By DIANA HALL
Newspapers that layoff journalists to survive massive changes in the industry are making a mistake, says the author of a new study that applies a Harvard business professor’s theory on disruptive technologies to the news business.
David Skok, the managing editor of Globalnews.ca, told Ryerson journalism students and faculty members that quality journalism is invaluable because it results in in-depth stories that matter to consumers.
“Time and again, I witnessed once-mighty news organizations tackle revenue challenges with cost-cutting measures. These measures, in turn, have worsened the revenue challenges, putting us in a downward spiral that is sped up exponentially with the advent of new disruptive technologies and increased competition,” Skok said during the Nov. 12 presentation organized by the Ryerson Journalism Research Centre.

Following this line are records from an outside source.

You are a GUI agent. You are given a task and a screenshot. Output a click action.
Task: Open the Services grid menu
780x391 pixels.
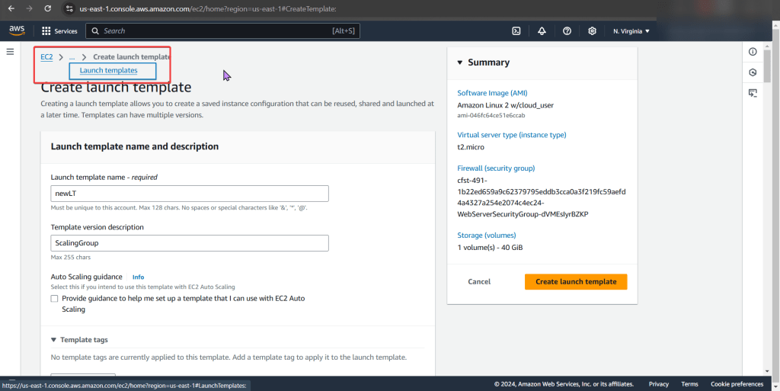(x=59, y=31)
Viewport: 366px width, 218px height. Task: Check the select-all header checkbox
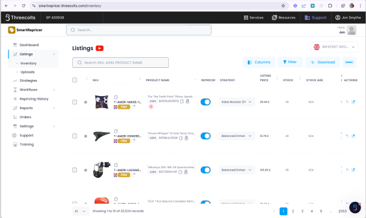point(75,80)
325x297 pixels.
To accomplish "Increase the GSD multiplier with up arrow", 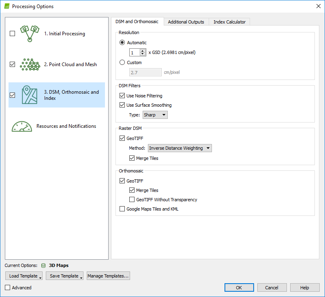I will pos(143,51).
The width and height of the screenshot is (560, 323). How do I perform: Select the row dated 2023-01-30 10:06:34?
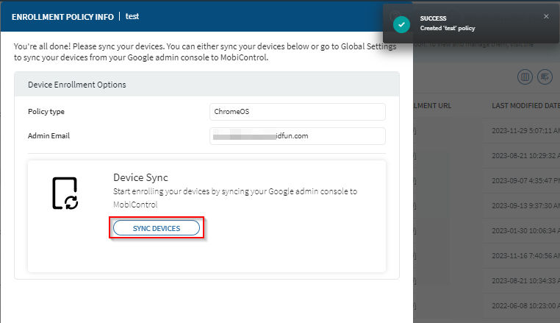coord(525,231)
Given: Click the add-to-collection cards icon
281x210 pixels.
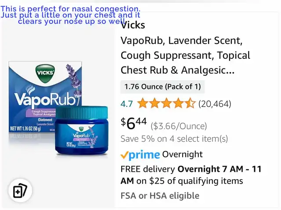Looking at the screenshot, I should [20, 191].
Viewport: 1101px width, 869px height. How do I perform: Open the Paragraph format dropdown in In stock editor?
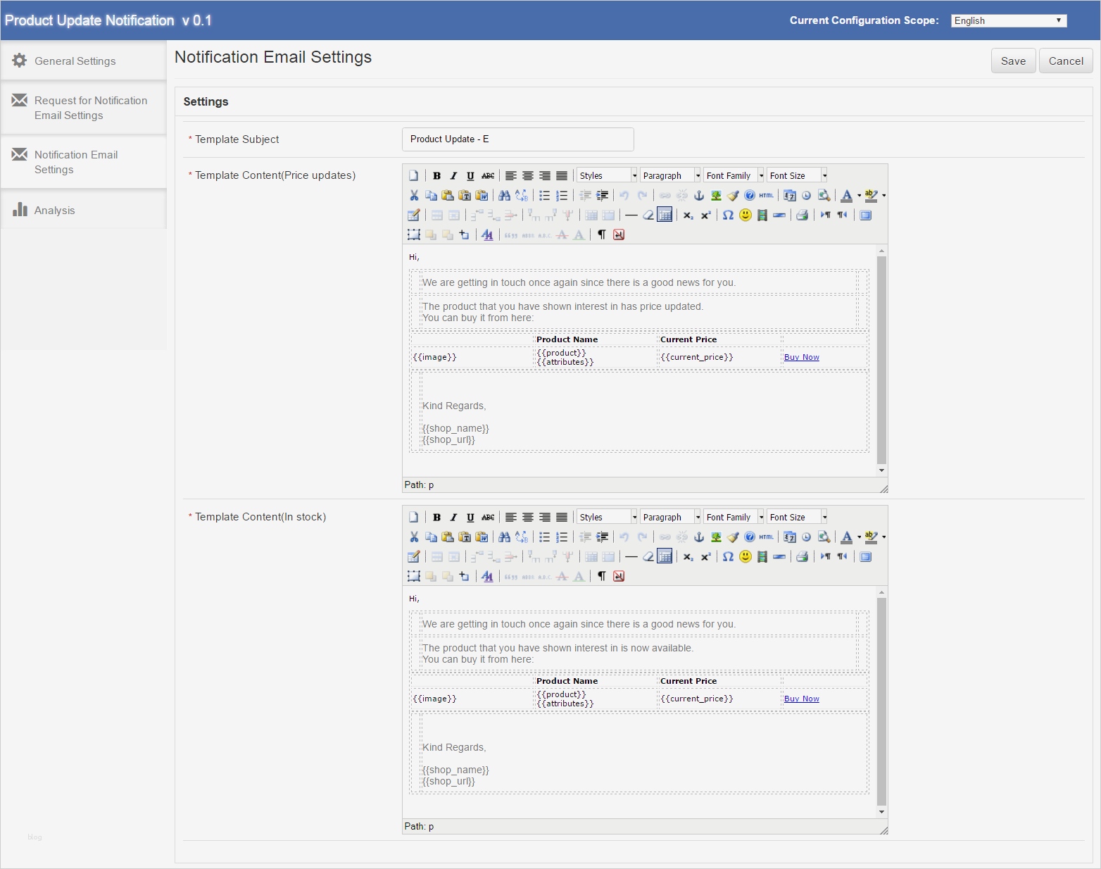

Skok said the Toronto Star, with its unique, reliable investigative reporting, is one of the only successful attempts by major Canadian newspaper to exploit potential niche opportunities.
Other news organizations, he noted, have adopted different strategies to survive. Forbes, for instance, responded to challenges to its business model by using its powerful name brand to attract knowledgeable analysts on subjects of particular interest to readers, as opposed to relying on a roster of staff reporters. These intellectual contributors triggered a loyal readership following.
Skok’s presentation, “Breaking news: mastering disruptive innovation,” was based on a report he co-authored with James Allworth, a Harvard Business School graduate, and Clayton M. Christensen, a Harvard business school professor who developed the innovation disruption theory.
The theory, outlined in the Neiman Reports publication, posits that upstart organizations disrupt traditional industries because they “establish a foothold at the low end and move up the value network – eating away at the customer base of incumbents.”
This applies to the newspaper industry, Skok said, in that newcomer businesses have disrupted the traditional business model by catering to demand at the bottom of the market for fast, cheap access to news stories. For instance, The Huffington Post, an Internet-based aggregator, attracted legions of readers by compiling the best slices of news from a range of respected sources and offering it for free.
Twitter is also a major agent of disruption, he said, because it addresses a modern demand: “I’ve got 10 minutes to kill, help me fill it.”
And Metro newspapers are successful, the authors argue in the report, because their marketing strategies also involve asking what job needs to be done and then addressing that need. Metro is a uniquely successful print publication because it addresses commuters’ desire for easily consumable, entertaining and up-to-date news.
“The stories are intentionally made short and punchy with the intention of being easy to read, with the aim of allowing readers to be able to complete the entire issue within 20 minutes, which is the average time, they calculated, for your daily commute,” Skok said.
“Disruption is inevitable,” he warned. “It’s how incumbents can react to it that will determine who dies, who survives and who thrives.”
Skok and his co-authors said expanding and charging for copywriting services is one way newspapers could make up for revenue losses due to declines in general circulation and print advertising.
The report made it clear, however, that traditional publications can’t charge for content simply because managers want a return on the cost of production: the news that’s being sold must be worth it to the reader.
“The content must be so compelling that users will pay for it,” the report says. At the same time, Skok said during his presentation, “legacy” papers should discard fluffier, quota-satisfying “vanilla news stories.”
During a question and answer session following Skok’s presentation, Ryerson journalism professor Paul Knox suggested there is still place for traditional news organizations that are trusted sources of reliable news.
“That’s not that organization saying ‘here’s what you want, and so we’re going push it at you.’ That’s a relationship that grows over a period of time,” Knox said.
Skok insisted, however, that news organizations need to look ahead instead of behind and experiment with business models that might give them a fighting chance.
“The trick is to get in front of this disruption – and this is tricky because for news executives it means trusting a theory instead of the quarterly reports,” he said.
Skok said it’s a responsibility – and a risk – that news organizations need to take if they want to survive: “If we as journalists can’t make the case, the business case, for why journalism needs to exist, no one else is going to do it on our behalf.”